§ Directives:
**1)** Answer these questions using the performance tuning page:
(a) Which procedure is recommended when too much data has built up for autocleanup to manage?
(b) Who offers recommendations for tuning Tez queries?
(c) What in a model does Marco Russo say could cause slow Power BI file open times?
**2)** Write what comes after the last sentence of the performance tuning page.

§ Document section:
______________________________

Performance Tuning – Page 20

An Index for Change Tracking Cleanup

Published 2022-05-20 by Kevin Feasel

If the issue persists and we stack a lot of data that needs to be removed which can be too much for autocleanup to manage. At that point, we recommend running (as is indicated in the error message) sp_flush_CT_internal_table_on_demand which is discusseed in detailed in Amit’s blog post Change Tracking Cleanup–Part 1.
I will not discuss the internals of the process as Amit Banerjee already touched on this in the referenced blog. However if you are routinely encountering issues where autocleanup can’t keep up and/or manual cleanup is taking significant time, you can add the index and see if it helps and I have the process enumerated below. Keep in mind this is not guaranteed to fix all cleanup issues and it may still be necessary to run manual cleanup regularly. If you continue to have issues with cleanup feel free to create a ticket with us here at CSS to assist you and get specific data to your environment.

Read on for the index definition as well as some important notes about whether you might need it.

Comments closed

Optimizing Hive Performance with Tez

Published 2022-05-11 by Kevin Feasel

Jay Desai has some recommendations around tuning Tez queries:

Tuning Hive on Tez queries can never be done in a one-size-fits-all approach. The performance on queries depends on the size of the data, file types, query design, and query patterns. During performance testing, evaluate and validate configuration parameters and any SQL modifications. It is advisable to make one change at a time during performance testing of the workload, and would be best to assess the impact of tuning changes in your development and QA environments before using them in production environments. Cloudera WXM can assist in evaluating the benefits of query changes during performance testing.

Click through for several configuration and query considerations.

Comments closed

Slow File Open Times in Power BI

Published 2022-05-02 by Kevin Feasel

Marco Russo explains why opening some Power BI files might take so long:

There could be many reasons for that, but if you have calculated columns and/or calculated tables in your model, you should be aware that they could be the reasons why this happens. It could be, so I want to explain when this happens.

______________________________

§ Dataset content:

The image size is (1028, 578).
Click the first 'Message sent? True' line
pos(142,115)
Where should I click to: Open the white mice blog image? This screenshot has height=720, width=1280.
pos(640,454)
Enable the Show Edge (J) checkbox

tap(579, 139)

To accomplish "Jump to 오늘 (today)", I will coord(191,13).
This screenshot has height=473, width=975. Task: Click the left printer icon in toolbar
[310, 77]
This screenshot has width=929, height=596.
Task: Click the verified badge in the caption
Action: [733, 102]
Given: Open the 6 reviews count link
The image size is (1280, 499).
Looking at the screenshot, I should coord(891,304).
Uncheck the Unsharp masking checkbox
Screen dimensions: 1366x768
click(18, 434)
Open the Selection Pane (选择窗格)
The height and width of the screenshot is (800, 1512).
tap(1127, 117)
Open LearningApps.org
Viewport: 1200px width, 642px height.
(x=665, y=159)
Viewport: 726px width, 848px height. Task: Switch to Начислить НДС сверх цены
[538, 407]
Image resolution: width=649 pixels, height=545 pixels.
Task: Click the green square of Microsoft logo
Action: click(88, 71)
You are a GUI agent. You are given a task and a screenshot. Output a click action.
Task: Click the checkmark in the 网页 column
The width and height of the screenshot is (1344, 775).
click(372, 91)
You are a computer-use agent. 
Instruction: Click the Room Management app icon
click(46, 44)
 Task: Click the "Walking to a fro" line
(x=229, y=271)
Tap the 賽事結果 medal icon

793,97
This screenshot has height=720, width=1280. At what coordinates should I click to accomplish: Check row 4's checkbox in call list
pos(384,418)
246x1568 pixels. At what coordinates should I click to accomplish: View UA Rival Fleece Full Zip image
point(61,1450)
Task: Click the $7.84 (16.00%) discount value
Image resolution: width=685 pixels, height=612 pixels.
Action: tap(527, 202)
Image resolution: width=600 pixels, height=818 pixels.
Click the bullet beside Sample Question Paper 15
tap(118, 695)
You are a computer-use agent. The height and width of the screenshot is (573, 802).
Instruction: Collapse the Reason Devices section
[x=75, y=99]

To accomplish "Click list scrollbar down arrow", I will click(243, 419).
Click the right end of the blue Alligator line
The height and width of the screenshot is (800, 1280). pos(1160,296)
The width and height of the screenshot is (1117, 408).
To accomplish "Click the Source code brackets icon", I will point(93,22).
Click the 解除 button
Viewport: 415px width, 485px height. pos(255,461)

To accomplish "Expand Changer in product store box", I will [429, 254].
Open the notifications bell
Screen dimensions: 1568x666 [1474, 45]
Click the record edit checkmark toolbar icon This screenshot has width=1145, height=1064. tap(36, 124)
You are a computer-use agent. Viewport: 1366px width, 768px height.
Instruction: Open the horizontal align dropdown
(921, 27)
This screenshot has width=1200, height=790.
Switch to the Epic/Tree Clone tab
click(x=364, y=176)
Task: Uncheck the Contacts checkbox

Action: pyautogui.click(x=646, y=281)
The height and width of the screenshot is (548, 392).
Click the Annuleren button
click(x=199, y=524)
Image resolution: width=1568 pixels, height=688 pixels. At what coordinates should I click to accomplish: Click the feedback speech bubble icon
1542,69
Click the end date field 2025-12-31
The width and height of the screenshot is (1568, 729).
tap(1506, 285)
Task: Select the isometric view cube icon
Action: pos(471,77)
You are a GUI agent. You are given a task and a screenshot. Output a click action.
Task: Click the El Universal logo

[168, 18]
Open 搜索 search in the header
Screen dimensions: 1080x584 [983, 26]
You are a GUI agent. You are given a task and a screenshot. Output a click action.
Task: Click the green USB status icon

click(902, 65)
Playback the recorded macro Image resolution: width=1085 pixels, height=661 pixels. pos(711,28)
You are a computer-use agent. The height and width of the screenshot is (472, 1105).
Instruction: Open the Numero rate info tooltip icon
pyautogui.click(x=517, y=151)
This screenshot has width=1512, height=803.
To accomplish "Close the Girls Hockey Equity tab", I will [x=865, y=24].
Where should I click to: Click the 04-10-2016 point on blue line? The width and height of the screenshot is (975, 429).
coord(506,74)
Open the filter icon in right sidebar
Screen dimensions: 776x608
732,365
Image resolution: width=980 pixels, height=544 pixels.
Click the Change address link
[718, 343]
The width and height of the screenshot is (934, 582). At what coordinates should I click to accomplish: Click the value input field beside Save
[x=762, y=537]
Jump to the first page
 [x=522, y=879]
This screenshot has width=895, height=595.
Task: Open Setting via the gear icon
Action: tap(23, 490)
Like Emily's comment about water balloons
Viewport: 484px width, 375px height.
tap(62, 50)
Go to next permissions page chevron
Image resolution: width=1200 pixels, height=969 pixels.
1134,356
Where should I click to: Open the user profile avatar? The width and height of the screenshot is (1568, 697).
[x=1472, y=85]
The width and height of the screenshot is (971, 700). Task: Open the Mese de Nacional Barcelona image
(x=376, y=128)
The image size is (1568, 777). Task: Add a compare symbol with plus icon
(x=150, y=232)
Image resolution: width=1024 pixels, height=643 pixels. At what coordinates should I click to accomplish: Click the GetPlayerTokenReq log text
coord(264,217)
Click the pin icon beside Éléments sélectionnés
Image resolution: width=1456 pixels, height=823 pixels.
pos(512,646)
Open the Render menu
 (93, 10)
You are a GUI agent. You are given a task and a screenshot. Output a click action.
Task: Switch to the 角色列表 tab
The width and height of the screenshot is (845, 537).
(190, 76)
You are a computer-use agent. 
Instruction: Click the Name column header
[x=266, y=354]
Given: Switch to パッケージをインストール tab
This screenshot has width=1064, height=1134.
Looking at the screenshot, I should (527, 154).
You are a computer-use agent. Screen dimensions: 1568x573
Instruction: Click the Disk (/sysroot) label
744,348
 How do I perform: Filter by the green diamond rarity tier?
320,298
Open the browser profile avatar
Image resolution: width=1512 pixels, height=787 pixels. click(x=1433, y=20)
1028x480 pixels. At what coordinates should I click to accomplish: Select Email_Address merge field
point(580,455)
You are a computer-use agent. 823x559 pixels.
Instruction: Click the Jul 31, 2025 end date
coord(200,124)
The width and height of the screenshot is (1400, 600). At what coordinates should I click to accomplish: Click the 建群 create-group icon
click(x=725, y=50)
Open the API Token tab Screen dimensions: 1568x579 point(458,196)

______________________________

§ Expected outputs:
**1)**
(a) sp_flush_CT_internal_table_on_demand
(b) Jay Desai
(c) Calculated columns and/or calculated tables

**2)**
The short explanation is the following: when you open a PBIX file, Power BI Desktop automatically recalculates those calculated columns and calculated tables that depend on a volatile formula.

Read on for the longer explanation, which includes a (possibly incomplete) list of volatile formulas.

Comments closed

PyODBC vs C# ODBC Performance Differences

Published 2022-04-25 by Kevin Feasel

Jose Manuel Jurado Diaz explains a performance difference:

A customer asked today, why using ODBC Driver 17 for SQL Server in Python with PYODBC we have a slightly difference in terms of time taken if we compare with C# System.Data.Odbc. Following, I would like to share my lesson learned about it.

Read on for Jose’s explanation. My short version is, it seems particularly important when using the Python ODBC driver to write the exact query you want rather than a SELECT * or query which returns rows/columns you don’t need.

Comments closed

Entity Framework and Include Operations

Published 2022-04-21 by Kevin Feasel

Josh Darnell has a warning:

I can imagine someone reading that and not seeing the gravity of the situation. “Hey, 500 rows isn’t that many – we have modern hardware!”
I thought it was worth writing about a real world situation where this can get seriously out of hand.

Read on for a scenario in which 64 rows turns into 100,000 rows pretty quickly.

Comments closed

The User Transaction Scope for Temporary Objects

Published 2022-04-21 by Kevin Feasel

Bob Dorr troubleshoots a performance problem:

When the temporary table is bound to the user transaction it is both created and destroyed as part of the transaction. The same logic in a procedure attempts to avoid the creation and destruction, for each execution, by using temporary table caching.
From the issue I was debugging, the user transaction scope mattered because creation and destruction of metadata may be an expensive operation.

This post ties into two separate things: first, how temp objects tie to specific sessions; and second, the cost of creating and destroying temporary objects. For the latter, a couple quick pieces of advice:

Reduce the number of temporary objects you create. If you can solve a problem with fewer temp tables or table variables while maintaining acceptable performance, that can help on busy systems.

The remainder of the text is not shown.